Exercise brief:
Which lines of the data hold the word "Share"? Copy all of them.

Stored data:
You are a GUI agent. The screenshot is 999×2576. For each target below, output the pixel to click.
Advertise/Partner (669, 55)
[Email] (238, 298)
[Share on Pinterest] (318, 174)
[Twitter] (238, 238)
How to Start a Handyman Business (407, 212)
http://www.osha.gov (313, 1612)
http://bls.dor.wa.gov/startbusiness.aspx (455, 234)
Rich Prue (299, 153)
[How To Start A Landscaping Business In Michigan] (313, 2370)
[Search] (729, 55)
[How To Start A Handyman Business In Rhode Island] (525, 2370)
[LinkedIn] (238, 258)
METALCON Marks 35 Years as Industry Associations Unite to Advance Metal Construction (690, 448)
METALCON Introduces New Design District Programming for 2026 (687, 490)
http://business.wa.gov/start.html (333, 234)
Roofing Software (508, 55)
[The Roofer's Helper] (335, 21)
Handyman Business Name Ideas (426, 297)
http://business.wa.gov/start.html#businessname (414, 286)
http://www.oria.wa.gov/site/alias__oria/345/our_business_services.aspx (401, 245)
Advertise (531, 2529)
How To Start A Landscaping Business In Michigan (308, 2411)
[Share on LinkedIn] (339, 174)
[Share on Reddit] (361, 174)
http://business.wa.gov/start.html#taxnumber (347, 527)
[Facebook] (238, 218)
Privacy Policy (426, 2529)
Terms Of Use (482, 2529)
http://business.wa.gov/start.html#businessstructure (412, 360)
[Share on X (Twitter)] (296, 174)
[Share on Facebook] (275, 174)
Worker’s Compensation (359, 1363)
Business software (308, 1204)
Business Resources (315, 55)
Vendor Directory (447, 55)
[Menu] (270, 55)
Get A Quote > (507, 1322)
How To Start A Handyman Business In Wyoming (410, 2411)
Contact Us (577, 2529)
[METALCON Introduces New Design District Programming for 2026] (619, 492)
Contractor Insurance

Reply to the task:
[Share on Pinterest] (318, 174)
[Share on LinkedIn] (339, 174)
[Share on Reddit] (361, 174)
[Share on X (Twitter)] (296, 174)
[Share on Facebook] (275, 174)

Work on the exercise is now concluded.